A reading for Wednesday, September 23, 2015: Genesis 25:29-34.

In the ancient world, birthright was a big deal. The firstborn son, whether or not that son was born of a wife or a concubine, had special privilege.

First, they inherited a double portion of the family wealth upon the death of the patriarch. Whatever was to be given to the other sons, the birthright entitled the firstborn to twice as much wealth.

Second, the birthright became head of the family. Decisions about where the family would live, what they would do, and how they would transact their business would become the domain of the firstborn. It was an important responsibility with authority.

Lastly, and perhaps most important, the birthright offered the firstborn a unique relationships with God. The firstborn would be given a special blessing from the father, and that blessing placed him in close covenant with God. The birthright, it was believed, was the most favored by God.

So even with all this at stake, Esau gives it away for a quick meal when he is hungry? Jacob the liar and the cheat knows that it's possible for the firstborn to voluntarily give up such an important blessing, and takes advantage of the weakness of his brother.

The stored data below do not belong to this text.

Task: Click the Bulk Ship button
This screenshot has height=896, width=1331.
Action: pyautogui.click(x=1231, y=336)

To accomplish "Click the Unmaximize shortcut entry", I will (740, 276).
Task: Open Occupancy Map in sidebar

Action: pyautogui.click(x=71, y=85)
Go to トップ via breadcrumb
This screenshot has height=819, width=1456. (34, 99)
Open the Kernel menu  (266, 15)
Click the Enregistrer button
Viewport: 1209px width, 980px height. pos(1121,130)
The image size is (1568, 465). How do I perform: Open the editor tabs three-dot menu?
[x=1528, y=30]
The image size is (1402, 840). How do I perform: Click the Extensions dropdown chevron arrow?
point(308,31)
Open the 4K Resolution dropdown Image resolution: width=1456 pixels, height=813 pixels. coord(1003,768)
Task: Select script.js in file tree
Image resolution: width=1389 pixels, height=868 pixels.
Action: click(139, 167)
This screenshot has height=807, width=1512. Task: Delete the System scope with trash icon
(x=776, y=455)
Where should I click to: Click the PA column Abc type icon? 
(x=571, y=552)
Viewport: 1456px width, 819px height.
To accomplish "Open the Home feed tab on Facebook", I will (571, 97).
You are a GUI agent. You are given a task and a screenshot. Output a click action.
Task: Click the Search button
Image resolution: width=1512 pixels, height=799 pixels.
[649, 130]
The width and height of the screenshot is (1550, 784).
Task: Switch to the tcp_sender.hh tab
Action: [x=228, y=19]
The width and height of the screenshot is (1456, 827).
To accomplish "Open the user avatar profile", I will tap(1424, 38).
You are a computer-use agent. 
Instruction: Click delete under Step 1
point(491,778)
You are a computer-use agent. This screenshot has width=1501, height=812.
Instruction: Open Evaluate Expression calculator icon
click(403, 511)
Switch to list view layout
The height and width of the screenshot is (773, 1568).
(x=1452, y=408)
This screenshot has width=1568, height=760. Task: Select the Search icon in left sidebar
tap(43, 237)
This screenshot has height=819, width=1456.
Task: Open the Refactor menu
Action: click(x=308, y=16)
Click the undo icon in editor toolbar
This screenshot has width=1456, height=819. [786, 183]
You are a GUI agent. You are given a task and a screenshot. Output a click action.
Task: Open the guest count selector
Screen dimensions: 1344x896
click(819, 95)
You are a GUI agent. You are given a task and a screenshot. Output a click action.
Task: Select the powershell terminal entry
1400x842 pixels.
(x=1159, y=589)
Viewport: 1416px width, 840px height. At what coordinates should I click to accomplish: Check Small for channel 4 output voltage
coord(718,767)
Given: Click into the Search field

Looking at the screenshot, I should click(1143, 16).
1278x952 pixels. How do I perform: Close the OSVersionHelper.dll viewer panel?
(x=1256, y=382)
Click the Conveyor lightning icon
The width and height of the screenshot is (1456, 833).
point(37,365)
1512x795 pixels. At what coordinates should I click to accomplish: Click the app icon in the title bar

The question is which is worse? Giving up our special relationship with God, our responsibility and our authority... or tricking someone else to do it for our own personal gain? Neither it seems is very worthy of the birthright.

"Watch out for the Esau syndrome: trading away God’s lifelong gift in order to satisfy a short-term appetite. You well know how Esau later regretted that impulsive act and wanted God’s blessing—but by then it was too late, tears or no tears."